Data for review —
◇ ◇ ◇
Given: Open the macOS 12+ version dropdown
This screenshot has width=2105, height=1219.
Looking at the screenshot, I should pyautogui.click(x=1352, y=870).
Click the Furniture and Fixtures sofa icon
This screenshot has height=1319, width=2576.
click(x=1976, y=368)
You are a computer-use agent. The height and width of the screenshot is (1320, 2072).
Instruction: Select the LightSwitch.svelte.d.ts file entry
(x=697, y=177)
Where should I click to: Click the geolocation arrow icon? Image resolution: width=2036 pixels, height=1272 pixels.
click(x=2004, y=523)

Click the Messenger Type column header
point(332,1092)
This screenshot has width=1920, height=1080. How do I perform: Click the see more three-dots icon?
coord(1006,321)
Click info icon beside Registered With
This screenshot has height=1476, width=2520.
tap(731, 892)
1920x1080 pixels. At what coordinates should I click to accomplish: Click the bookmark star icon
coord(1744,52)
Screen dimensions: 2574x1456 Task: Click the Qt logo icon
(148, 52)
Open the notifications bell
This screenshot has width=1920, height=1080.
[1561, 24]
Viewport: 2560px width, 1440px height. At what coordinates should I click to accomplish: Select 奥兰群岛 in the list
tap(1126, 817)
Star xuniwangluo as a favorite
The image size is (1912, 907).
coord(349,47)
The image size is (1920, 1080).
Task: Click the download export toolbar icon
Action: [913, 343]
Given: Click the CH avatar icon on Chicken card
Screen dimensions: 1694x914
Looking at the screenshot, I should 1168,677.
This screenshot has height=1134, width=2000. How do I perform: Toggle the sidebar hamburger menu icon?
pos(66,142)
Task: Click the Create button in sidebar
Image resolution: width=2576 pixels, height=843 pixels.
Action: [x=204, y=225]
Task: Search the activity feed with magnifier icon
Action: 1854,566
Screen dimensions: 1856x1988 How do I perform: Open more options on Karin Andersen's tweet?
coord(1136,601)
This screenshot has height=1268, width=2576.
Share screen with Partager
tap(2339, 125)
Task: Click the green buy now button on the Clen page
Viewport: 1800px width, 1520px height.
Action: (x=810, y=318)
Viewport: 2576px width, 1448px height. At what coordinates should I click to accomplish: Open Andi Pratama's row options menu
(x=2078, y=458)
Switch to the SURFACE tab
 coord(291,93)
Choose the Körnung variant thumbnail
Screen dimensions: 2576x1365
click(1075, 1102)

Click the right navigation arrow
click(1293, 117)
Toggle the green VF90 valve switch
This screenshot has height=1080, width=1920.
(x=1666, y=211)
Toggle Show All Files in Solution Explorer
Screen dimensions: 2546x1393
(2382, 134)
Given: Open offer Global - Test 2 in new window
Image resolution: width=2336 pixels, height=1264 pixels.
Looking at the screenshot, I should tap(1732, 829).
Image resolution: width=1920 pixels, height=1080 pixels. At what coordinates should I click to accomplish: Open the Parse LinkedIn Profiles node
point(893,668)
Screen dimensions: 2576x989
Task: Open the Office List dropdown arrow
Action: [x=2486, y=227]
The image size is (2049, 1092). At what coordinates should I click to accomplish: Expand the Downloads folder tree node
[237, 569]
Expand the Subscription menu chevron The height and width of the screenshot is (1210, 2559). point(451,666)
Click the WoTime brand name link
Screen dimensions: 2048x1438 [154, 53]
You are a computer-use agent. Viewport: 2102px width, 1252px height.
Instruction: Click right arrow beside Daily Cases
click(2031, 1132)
◇ ◇ ◇
Exercise details — Would you print exactly and only the lines of the material above that run from the line with "This screenshot has width=1920, height=1080. How" through the line with "This screenshot has height=1268, width=2576.", both included?

Response box —
This screenshot has width=1920, height=1080. How do I perform: Click the see more three-dots icon?
coord(1006,321)
Click info icon beside Registered With
This screenshot has height=1476, width=2520.
tap(731, 892)
1920x1080 pixels. At what coordinates should I click to accomplish: Click the bookmark star icon
coord(1744,52)
Screen dimensions: 2574x1456 Task: Click the Qt logo icon
(148, 52)
Open the notifications bell
This screenshot has width=1920, height=1080.
[1561, 24]
Viewport: 2560px width, 1440px height. At what coordinates should I click to accomplish: Select 奥兰群岛 in the list
tap(1126, 817)
Star xuniwangluo as a favorite
The image size is (1912, 907).
coord(349,47)
The image size is (1920, 1080).
Task: Click the download export toolbar icon
Action: [913, 343]
Given: Click the CH avatar icon on Chicken card
Screen dimensions: 1694x914
Looking at the screenshot, I should 1168,677.
This screenshot has height=1134, width=2000. How do I perform: Toggle the sidebar hamburger menu icon?
pos(66,142)
Task: Click the Create button in sidebar
Image resolution: width=2576 pixels, height=843 pixels.
Action: [x=204, y=225]
Task: Search the activity feed with magnifier icon
Action: 1854,566
Screen dimensions: 1856x1988 How do I perform: Open more options on Karin Andersen's tweet?
coord(1136,601)
This screenshot has height=1268, width=2576.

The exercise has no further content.